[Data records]

- - - - - - -

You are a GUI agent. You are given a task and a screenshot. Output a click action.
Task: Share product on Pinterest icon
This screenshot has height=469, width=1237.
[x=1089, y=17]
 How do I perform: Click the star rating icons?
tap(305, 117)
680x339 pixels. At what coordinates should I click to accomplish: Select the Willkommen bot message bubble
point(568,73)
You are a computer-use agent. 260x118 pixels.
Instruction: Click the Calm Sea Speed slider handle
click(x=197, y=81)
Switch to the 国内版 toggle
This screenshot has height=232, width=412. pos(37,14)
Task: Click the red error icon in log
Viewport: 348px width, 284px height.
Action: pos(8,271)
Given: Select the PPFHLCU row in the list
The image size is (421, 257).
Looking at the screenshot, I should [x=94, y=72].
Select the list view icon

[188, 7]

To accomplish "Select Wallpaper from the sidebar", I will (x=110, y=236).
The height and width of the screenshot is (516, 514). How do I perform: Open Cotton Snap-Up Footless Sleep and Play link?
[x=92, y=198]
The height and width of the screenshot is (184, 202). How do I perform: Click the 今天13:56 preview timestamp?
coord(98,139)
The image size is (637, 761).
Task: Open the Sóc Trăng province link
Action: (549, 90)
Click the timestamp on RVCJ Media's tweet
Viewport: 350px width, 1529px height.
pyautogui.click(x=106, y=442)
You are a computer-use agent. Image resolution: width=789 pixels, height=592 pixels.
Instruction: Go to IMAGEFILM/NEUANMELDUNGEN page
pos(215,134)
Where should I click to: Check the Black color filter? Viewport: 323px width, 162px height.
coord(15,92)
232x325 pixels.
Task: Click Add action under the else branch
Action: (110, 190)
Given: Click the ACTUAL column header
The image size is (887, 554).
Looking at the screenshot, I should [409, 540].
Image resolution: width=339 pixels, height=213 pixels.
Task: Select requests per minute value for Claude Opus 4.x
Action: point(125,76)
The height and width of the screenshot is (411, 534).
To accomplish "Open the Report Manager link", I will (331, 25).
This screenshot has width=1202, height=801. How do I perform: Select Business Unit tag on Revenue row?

- - - - - - -

▶ [What the task requires]:
Extract the complete data, matching each line exactly.

▶ [The completed task]:
You are a GUI agent. You are given a task and a screenshot. Output a click action.
Task: Share product on Pinterest icon
This screenshot has height=469, width=1237.
[x=1089, y=17]
 How do I perform: Click the star rating icons?
tap(305, 117)
680x339 pixels. At what coordinates should I click to accomplish: Select the Willkommen bot message bubble
point(568,73)
You are a computer-use agent. 260x118 pixels.
Instruction: Click the Calm Sea Speed slider handle
click(x=197, y=81)
Switch to the 国内版 toggle
This screenshot has height=232, width=412. pos(37,14)
Task: Click the red error icon in log
Viewport: 348px width, 284px height.
Action: pos(8,271)
Given: Select the PPFHLCU row in the list
The image size is (421, 257).
Looking at the screenshot, I should [x=94, y=72].
Select the list view icon

[188, 7]

To accomplish "Select Wallpaper from the sidebar", I will (x=110, y=236).
The height and width of the screenshot is (516, 514). How do I perform: Open Cotton Snap-Up Footless Sleep and Play link?
[x=92, y=198]
The height and width of the screenshot is (184, 202). How do I perform: Click the 今天13:56 preview timestamp?
coord(98,139)
The image size is (637, 761).
Task: Open the Sóc Trăng province link
Action: (549, 90)
Click the timestamp on RVCJ Media's tweet
Viewport: 350px width, 1529px height.
pyautogui.click(x=106, y=442)
You are a computer-use agent. Image resolution: width=789 pixels, height=592 pixels.
Instruction: Go to IMAGEFILM/NEUANMELDUNGEN page
pos(215,134)
Where should I click to: Check the Black color filter? Viewport: 323px width, 162px height.
coord(15,92)
232x325 pixels.
Task: Click Add action under the else branch
Action: (110, 190)
Given: Click the ACTUAL column header
The image size is (887, 554).
Looking at the screenshot, I should [409, 540].
Image resolution: width=339 pixels, height=213 pixels.
Task: Select requests per minute value for Claude Opus 4.x
Action: point(125,76)
The height and width of the screenshot is (411, 534).
To accomplish "Open the Report Manager link", I will (331, 25).
This screenshot has width=1202, height=801. How do I perform: Select Business Unit tag on Revenue row?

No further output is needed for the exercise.